The Khan data set contains data on 83 tissue samples with 2308 gene expression measurements on each sample. These were split into 63 training observations and 20 testing observations, and there are four distinct classes in the set. It would be impossible to visualize such data, so we choose the simplest classifier (linear) to construct our model. We will use the svm command from e1071 to conduct our analysis.

# fit model
dat <- data.frame(x = Khan$xtrain, y=as.factor(Khan$ytrain))
(out <- svm(y~., data = dat, kernel = "linear", cost=10))
## 
## Call:
## svm(formula = y ~ ., data = dat, kernel = "linear", cost = 10)
## 
## 
## Parameters:
##    SVM-Type:  C-classification 
##  SVM-Kernel:  linear 
##        cost:  10 
##       gamma:  0.0004332756 
## 
## Number of Support Vectors:  58

First of all, we can check how well our model did at classifying the training observations. This is usually high, but again, doesn’t validate the model. If the model doesn’t do a very good job of classifying the training set, it could be a red flag. In our case, all 63 training observations were correctly classified.
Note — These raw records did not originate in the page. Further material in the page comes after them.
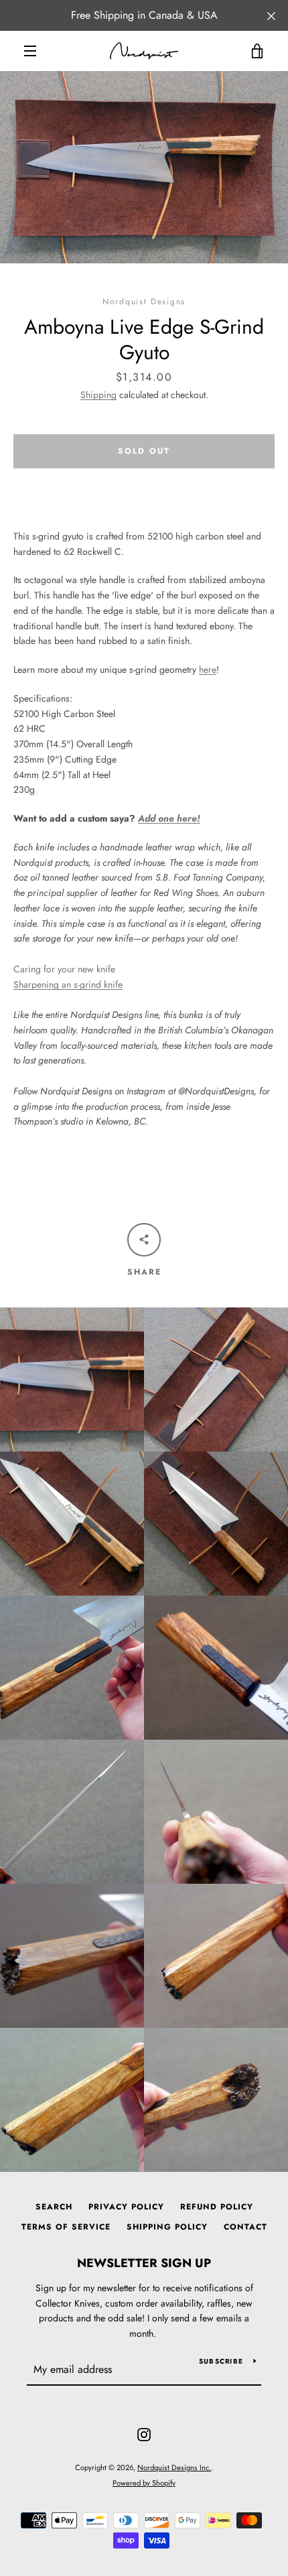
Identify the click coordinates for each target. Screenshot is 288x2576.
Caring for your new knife (64, 969)
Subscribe (221, 2361)
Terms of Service (66, 2227)
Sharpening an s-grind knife (68, 984)
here (207, 669)
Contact (245, 2227)
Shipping (98, 394)
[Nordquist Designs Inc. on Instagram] (144, 2433)
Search (53, 2207)
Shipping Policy (167, 2227)
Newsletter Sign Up (144, 2263)
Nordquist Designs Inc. (174, 2467)
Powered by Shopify (144, 2482)
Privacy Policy (126, 2207)
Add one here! (169, 818)
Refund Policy (216, 2207)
# check model performance on training set
table(out$fitted, dat$y)
##    
##      1  2  3  4
##   1  8  0  0  0
##   2  0 23  0  0
##   3  0  0 12  0
##   4  0  0  0 20

To perform validation, we can check how the model performs on the testing set:

# validate model performance
dat.te <- data.frame(x=Khan$xtest, y=as.factor(Khan$ytest))
pred.te <- predict(out, newdata=dat.te)
table(pred.te, dat.te$y)
##        
## pred.te 1 2 3 4
##       1 3 0 0 0
##       2 0 6 2 0
##       3 0 0 4 0
##       4 0 0 0 5

The model correctly identifies 18 of the 20 testing observations. SVMs and the boundaries they impose are more difficult to interpret at higher dimensions, but these results seem to suggest that our model is a good classifier for the gene data.